Intervention de Didier Sicard

Réunion du mercredi 19 septembre 2018 à 18h15
Mission d'information sur la révision de la loi relative à la bioéthique

Didier Sicard, professeur de médecine, président d'honneur du Comité national consultatif d'éthique pour les sciences de la vie et de la santé (CCNE) :

En l'an 2000, dans son avis n° 63, le CCNE avait envisagé la possibilité non d'une dépénalisation de l'euthanasie mais d'une « exception d'euthanasie » pouvant être invoquée dans le cadre d'une procédure judiciaire. Cela n'avait rien à voir avec le calendrier législatif. La question a été examinée avec passion, mais, pendant trois ou quatre ans, il ne s'est rien passé. Symétriquement, on n'a pas demandé au CCNE en 2005, à propos de la loi dite « Leonetti » : « Est-ce bien ou est-ce mal ? » Les deux calendriers sont séparés et la liberté du CCNE consiste non à chercher un consensus ou à faire état d'un dissensus mais à dépasser les affrontements, non pour trouver une forme d'intelligence supérieure mais pour creuser en profondeur et faire émerger quelque chose qui peut, dans la société, être caché ou relativement discret. Si, désormais, le CCNE devient une espèce d'instance pré-législative, cela me paraît assez dangereux, car de nature à le contraindre. Le CCNE a parfaitement le droit de répondre à une question sur la fin de vie indépendamment du pouvoir législatif, qui peut, pour sa part, ensuite ou simultanément, s'en saisir, mais il n'a pas à demander une caution éthique. La réflexion du CCNE doit être libre et en profondeur. C'est une question assez importante.

Quant à l'association des citoyens, si vous leur demandez s'ils sont « pour ou contre », ils répondront qu'ils sont pour ou contre en se fondant sur leur expérience, la situation de leur belle-mère ou de leur fils. Dans le cadre de ma mission sur la fin de vie, j'ai suivi une autre politique. Avec ma commission, je me suis rendu en différents lieux, en différentes villes de France. J'ai indiqué les sujets aux citoyens, et leur ai demandé de travailler le matin, en petits groupes, pendant trois heures, pour faire émerger les questions qu'ils se posent. Je ne leur ai pas demandé de répondre à mes questions et je n'étais pas là pour leur dire ce que je pensais, car cela ne présentait aucun intérêt. Après quelques minutes de stress, ils se mettaient au travail et nous avons constaté une intelligence de la créativité citoyenne, largement supérieure à ce qui peut être obtenu en réunissant des gens dans une salle pour leur demander s'ils sont « pour » ou « contre ». La grande difficulté, parce que c'est un travail épuisant, est d'aller à la rencontre des citoyens pour leur demander d'échafauder eux-mêmes leurs hypothèses, leurs contradictions, leur expérience, de recueillir une forme de virginité. Si l'on demande aux citoyens s'ils sont pour ou contre les impôts, une espèce de radicalisation des positions aboutira effectivement au dissensus. « Oui ou non ? », c'est la logique du référendum, du Brexit, etc. : il y a un affrontement. Or ce que nous recherchons est non pas l'affrontement mais l'intelligence, et les citoyens sont beaucoup plus intelligents que tout ce qu'on peut imaginer. Je suis frappé, en revanche, par la pauvreté des questions posées dans les sondages.
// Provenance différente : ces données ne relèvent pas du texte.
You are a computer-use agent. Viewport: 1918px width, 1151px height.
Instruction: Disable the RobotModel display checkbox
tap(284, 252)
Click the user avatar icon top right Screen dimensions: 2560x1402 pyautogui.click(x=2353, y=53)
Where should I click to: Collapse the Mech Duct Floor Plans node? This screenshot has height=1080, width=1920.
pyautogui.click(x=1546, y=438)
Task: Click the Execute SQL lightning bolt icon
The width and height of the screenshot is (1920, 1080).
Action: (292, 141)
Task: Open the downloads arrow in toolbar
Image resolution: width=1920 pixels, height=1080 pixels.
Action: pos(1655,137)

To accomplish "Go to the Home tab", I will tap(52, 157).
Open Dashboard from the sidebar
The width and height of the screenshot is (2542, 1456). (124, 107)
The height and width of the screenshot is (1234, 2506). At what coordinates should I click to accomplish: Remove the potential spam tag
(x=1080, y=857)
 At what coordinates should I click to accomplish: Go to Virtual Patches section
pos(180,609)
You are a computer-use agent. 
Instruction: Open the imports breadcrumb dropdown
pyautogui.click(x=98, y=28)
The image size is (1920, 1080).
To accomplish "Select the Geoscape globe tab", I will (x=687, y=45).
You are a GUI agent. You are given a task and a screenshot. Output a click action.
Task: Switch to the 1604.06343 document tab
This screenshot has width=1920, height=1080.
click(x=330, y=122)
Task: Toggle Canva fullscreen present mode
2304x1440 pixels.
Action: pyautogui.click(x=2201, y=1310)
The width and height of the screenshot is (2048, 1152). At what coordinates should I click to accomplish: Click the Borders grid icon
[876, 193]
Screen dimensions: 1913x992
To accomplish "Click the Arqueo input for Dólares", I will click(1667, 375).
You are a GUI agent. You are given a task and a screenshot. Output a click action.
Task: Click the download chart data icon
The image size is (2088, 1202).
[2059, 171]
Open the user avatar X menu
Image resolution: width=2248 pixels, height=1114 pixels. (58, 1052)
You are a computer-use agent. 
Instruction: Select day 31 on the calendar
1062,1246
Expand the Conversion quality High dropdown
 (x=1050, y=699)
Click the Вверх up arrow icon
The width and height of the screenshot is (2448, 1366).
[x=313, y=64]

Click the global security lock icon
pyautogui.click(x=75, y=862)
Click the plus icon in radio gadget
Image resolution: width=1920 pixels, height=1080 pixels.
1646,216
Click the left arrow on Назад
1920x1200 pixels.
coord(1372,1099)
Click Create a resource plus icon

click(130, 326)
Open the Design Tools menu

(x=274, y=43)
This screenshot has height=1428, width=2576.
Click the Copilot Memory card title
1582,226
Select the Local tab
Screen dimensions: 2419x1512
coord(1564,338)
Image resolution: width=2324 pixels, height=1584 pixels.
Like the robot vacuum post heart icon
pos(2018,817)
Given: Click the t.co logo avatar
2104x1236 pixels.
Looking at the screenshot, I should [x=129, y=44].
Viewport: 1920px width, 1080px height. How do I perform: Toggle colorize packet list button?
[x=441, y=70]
En fait, l'éthique est suffisamment importante pour canaliser des contradictions et les résoudre, pas forcément le mieux mais le moins mal possible. Il est très difficile pour un gouvernement, pour un pouvoir législatif, d'interroger les citoyens, mais il ne faut pas assimiler les questions éthiques aux questions politiques qui peuvent se poser sous la forme d'un référendum.